Lo spunto per la stesura di questo articolo deriva da un evento a cui ho partecipato come relatrice il 26 settembre a Grottaferrata (RM). L’evento, dal titolo: “Intelligenza Artificiale: nuove sfide per la progettazione della luce e altre discipline dell’Architettura e Ingegneria”, ha visto il confronto fra teorici e professionisti del settore, per interrogarsi sullo stato di avanzamento delle piattaforme di intelligenza generativa in merito alla creatività applicata al progetto e in particolare al light design. L’evento, tenutosi all’interno di “Progettare il Progettista 2024”, organizzato da Apil, ha fatto emergere, nell’ambito del light design, diverse limitazioni delle AI generativa, con un focus specifico su MidJourney. Quello più importante, e invece centrale nella progettazione del settore dell’illuminotecnica, nella gestione delle temperature di colore della luce, in particolare tra luce calda e fredda. Ad evidenziare questo difetto, un workshop tenuto dall’architetto Giacomo Sanna.

Il bias di Midjourney verso la luce calda

L’esperimento dell’architetto ha evidenziato un evidente bias di MidJourney verso la luce calda, che viene spesso trattata come predefinita. La piattaforma tende, cioè, a rappresentare con difficoltà le differenze tra warm light e cool light, mostrando una mancanza di controllo accurato sulla temperatura della luce, misurata in gradi Kelvin.

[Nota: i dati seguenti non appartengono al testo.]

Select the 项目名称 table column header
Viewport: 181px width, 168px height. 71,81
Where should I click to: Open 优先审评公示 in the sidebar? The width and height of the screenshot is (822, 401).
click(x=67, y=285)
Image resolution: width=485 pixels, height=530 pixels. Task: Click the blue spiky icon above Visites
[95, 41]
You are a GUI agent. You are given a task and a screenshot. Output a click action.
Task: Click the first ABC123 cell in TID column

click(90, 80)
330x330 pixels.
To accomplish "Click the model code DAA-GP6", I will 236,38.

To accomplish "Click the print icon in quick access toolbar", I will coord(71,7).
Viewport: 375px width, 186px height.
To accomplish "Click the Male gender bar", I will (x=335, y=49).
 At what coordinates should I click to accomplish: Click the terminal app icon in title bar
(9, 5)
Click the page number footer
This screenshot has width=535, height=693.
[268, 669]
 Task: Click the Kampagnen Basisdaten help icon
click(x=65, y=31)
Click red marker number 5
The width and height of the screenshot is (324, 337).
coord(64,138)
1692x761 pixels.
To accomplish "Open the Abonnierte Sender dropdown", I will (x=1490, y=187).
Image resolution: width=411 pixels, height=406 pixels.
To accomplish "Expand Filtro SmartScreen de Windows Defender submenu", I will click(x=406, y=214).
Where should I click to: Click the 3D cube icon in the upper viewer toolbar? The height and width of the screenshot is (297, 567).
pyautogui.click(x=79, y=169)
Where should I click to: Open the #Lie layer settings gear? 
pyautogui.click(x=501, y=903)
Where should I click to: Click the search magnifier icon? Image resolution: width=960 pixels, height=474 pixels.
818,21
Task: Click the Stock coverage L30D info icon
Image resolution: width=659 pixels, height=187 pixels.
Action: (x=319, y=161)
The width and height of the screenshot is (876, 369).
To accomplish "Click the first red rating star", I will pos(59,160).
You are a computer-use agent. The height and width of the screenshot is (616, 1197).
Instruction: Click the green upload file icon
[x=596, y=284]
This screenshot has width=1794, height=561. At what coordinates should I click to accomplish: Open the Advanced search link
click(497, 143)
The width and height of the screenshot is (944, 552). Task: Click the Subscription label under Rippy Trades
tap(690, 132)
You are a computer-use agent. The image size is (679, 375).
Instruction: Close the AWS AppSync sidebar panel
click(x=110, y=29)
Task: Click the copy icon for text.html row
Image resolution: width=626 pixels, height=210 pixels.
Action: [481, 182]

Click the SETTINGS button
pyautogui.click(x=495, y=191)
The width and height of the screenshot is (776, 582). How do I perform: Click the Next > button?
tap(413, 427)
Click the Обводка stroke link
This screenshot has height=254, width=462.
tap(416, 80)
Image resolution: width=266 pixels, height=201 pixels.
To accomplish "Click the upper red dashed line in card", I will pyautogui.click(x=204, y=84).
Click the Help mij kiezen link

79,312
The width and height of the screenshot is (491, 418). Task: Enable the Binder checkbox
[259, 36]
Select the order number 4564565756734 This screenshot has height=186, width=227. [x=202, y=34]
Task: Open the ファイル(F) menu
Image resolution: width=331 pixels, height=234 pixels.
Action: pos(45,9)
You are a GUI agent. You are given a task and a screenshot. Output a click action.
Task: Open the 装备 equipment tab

In particolare, per la rappresentazione della luce calda MidJourney ha mostrato una buona resa, sebbene con una tendenza a saturare eccessivamente i toni dorati, compromettendo l’equilibrio cromatico. Relativamente alla luce fredda, invece, la difficoltà dell’AI nella riproduzione è risultata evidente, essendo tutte le rappresentazioni proposte influenzate da sfumature calde.

Questo esperimento, nella sua apparente semplicità, mette in evidenza non solo limiti tecnici, ma anche questioni più profonde riguardanti l’interazione tra intelligenza artificiale, estetica e percezione umana allo stato attuale.

L’IA non è un sistema neutrale

L’intelligenza artificiale non è un sistema neutrale, ma riflette una prospettiva implicita su come rappresentare il mondo, prospettiva che è profondamente influenzata dagli archivi di dati da cui apprende. La tendenza di piattaforme come MidJourney a preferire la luce calda è indicativa di come le macchine tendano a riprodurre un’estetica “piacevole” o “convenzionale”, in linea con una sensibilità visiva antropocentrica che risulta prevalente. In questo senso, le IA generative possono essere interpretate come agenti semiotici: mediando la nostra esperienza visiva, esse influenzano la nostra stessa comprensione della realtà. Se queste tecnologie vengono accettate in maniera acritica, rischiano di perpetuare un’estetica omogenea e rassicurante, limitando la diversità percettiva e creativa.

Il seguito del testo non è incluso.